Non-goals (explicit)

  • Replacing Slack / Discord. claudemesh is for agent coordination. Human chat is a side-effect, not the headline.
  • Federation across multiple brokers. v2.0 stays single-broker per mesh. Multi-broker (gossip / federation) is a separate spec, post-v3.
  • Sync-only / no-broker P2P. Direct peer-to-peer (without the central broker) is a different architecture (libp2p, Iroh). Not in scope.
  • Replacing the MCP push-pipe. Mid-turn interrupt stays MCP-based. The transport-adapter layer is broker-side; MCP is daemon-to-Claude-Code, untouched.

Open questions

  1. How does a service identity prove liveness? WS gives us implicit liveness via the connection. HTTP webhook services need an explicit heartbeat / health-check. Proposal: broker periodically POSTs to <webhook>/health; service is marked offline after 3 consecutive failures.

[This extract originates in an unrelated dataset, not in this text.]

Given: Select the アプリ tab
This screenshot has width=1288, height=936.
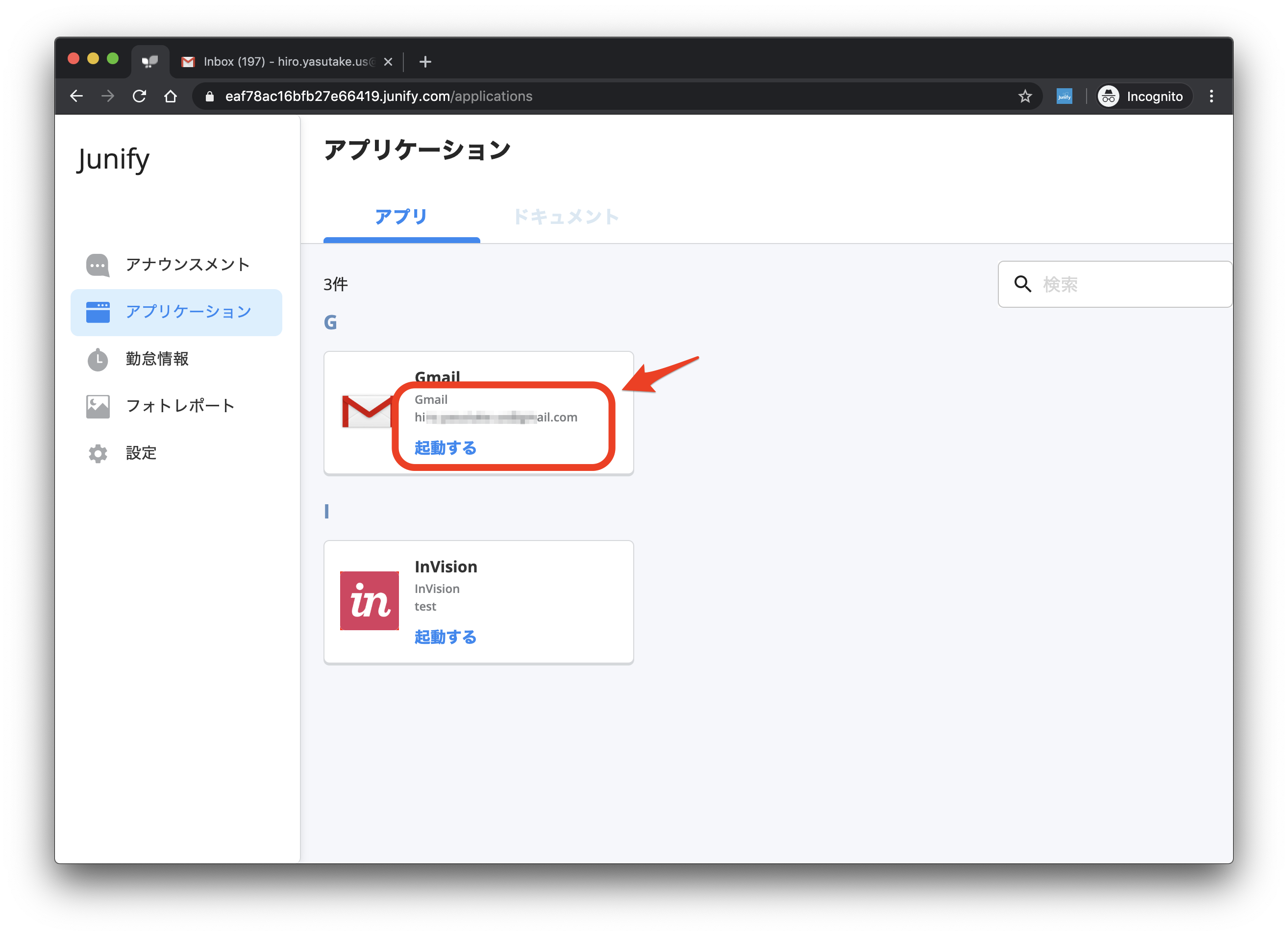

  2. RPC routing through offline peers — what's the failure mode? If claudemesh rpc <peer> ... and the peer is offline, do we (a) queue and wait (DM semantics) or (b) fail fast (REST semantics)? Proposal: RPC fails fast with peer_offline after a 5s probe; explicit --wait flag opts into DM-style queue.

  3. Per-topic symmetric key rotation. Existing v0.2.0 spec mentions per-topic keys. Rotation policy (when, who triggers, how members re-sync) is unsolved. Defer to a separate spec; v2.2.0 ships with one-shot keys (rotate by re-creating topic).


Acknowledgements

Cross-checked with Codex (GPT-5.2, high reasoning) on the foundational cleanup section. Codex caught:

  • The "remove daemon-WS inbound entirely" idea would silently lose broadcasts + member-targeted DMs whenever zero launches exist. Corrected.
  • Inheritance for the dup'd lifecycle would become a god class. Composition via helper is the right call.
  • The drain race needs a claimed_at + delivered-on-success fix; "check OPEN before claim" still drops on crash.
  • Token-keyed registry is correct (token = auth boundary), not a smell.

The agentic-comms / typed-channels / transport-adapter layers are mine — Codex didn't touch those because the question I asked was about the existing architecture's smells, not the future roadmap.